• _WHAT YOU SHOULD DO_:
Set all the entries down once more, with nothing altered.

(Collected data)
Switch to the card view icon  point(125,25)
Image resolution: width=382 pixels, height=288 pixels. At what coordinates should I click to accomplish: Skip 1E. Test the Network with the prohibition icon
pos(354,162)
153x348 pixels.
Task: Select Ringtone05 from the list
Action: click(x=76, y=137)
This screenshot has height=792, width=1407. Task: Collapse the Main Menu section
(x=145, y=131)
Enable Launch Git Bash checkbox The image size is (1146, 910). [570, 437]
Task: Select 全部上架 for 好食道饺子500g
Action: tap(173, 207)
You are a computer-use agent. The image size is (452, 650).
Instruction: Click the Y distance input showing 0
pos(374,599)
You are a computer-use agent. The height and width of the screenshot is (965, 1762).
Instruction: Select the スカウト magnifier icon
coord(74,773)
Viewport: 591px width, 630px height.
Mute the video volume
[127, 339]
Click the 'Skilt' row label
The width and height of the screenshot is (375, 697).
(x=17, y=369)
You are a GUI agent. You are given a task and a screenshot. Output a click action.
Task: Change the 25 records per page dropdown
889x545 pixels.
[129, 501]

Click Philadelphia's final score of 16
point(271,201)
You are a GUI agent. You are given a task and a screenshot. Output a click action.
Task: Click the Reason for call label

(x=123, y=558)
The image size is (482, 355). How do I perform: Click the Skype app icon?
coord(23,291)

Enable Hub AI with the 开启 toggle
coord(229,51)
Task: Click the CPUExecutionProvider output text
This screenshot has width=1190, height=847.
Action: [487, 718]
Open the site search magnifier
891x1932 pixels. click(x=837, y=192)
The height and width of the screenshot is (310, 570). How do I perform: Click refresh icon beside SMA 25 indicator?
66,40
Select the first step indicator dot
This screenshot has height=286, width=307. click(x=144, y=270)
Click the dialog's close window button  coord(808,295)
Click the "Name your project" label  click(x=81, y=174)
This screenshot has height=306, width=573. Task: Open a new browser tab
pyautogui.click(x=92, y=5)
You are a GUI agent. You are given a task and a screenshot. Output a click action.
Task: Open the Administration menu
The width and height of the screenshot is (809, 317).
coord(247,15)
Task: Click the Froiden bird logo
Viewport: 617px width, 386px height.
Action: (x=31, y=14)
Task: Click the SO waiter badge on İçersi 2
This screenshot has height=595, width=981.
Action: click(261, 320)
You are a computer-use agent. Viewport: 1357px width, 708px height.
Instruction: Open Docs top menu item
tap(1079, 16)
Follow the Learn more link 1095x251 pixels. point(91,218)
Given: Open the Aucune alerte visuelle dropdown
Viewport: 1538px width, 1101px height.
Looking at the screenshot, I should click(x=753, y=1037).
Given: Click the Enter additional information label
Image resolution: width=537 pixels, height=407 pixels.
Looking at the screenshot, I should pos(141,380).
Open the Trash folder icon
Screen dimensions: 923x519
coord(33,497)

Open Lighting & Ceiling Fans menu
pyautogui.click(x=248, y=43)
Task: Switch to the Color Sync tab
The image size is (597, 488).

• _RESPONSE BELOW_:
Switch to the card view icon  point(125,25)
Image resolution: width=382 pixels, height=288 pixels. At what coordinates should I click to accomplish: Skip 1E. Test the Network with the prohibition icon
pos(354,162)
153x348 pixels.
Task: Select Ringtone05 from the list
Action: click(x=76, y=137)
This screenshot has height=792, width=1407. Task: Collapse the Main Menu section
(x=145, y=131)
Enable Launch Git Bash checkbox The image size is (1146, 910). [570, 437]
Task: Select 全部上架 for 好食道饺子500g
Action: tap(173, 207)
You are a computer-use agent. The image size is (452, 650).
Instruction: Click the Y distance input showing 0
pos(374,599)
You are a computer-use agent. The height and width of the screenshot is (965, 1762).
Instruction: Select the スカウト magnifier icon
coord(74,773)
Viewport: 591px width, 630px height.
Mute the video volume
[127, 339]
Click the 'Skilt' row label
The width and height of the screenshot is (375, 697).
(x=17, y=369)
You are a GUI agent. You are given a task and a screenshot. Output a click action.
Task: Change the 25 records per page dropdown
889x545 pixels.
[129, 501]

Click Philadelphia's final score of 16
point(271,201)
You are a GUI agent. You are given a task and a screenshot. Output a click action.
Task: Click the Reason for call label

(x=123, y=558)
The image size is (482, 355). How do I perform: Click the Skype app icon?
coord(23,291)

Enable Hub AI with the 开启 toggle
coord(229,51)
Task: Click the CPUExecutionProvider output text
This screenshot has width=1190, height=847.
Action: [487, 718]
Open the site search magnifier
891x1932 pixels. click(x=837, y=192)
The height and width of the screenshot is (310, 570). How do I perform: Click refresh icon beside SMA 25 indicator?
66,40
Select the first step indicator dot
This screenshot has height=286, width=307. click(x=144, y=270)
Click the dialog's close window button  coord(808,295)
Click the "Name your project" label  click(x=81, y=174)
This screenshot has height=306, width=573. Task: Open a new browser tab
pyautogui.click(x=92, y=5)
You are a GUI agent. You are given a task and a screenshot. Output a click action.
Task: Open the Administration menu
The width and height of the screenshot is (809, 317).
coord(247,15)
Task: Click the Froiden bird logo
Viewport: 617px width, 386px height.
Action: (x=31, y=14)
Task: Click the SO waiter badge on İçersi 2
This screenshot has height=595, width=981.
Action: click(261, 320)
You are a computer-use agent. Viewport: 1357px width, 708px height.
Instruction: Open Docs top menu item
tap(1079, 16)
Follow the Learn more link 1095x251 pixels. point(91,218)
Given: Open the Aucune alerte visuelle dropdown
Viewport: 1538px width, 1101px height.
Looking at the screenshot, I should click(x=753, y=1037).
Given: Click the Enter additional information label
Image resolution: width=537 pixels, height=407 pixels.
Looking at the screenshot, I should pos(141,380).
Open the Trash folder icon
Screen dimensions: 923x519
coord(33,497)

Open Lighting & Ceiling Fans menu
pyautogui.click(x=248, y=43)
Task: Switch to the Color Sync tab
The image size is (597, 488).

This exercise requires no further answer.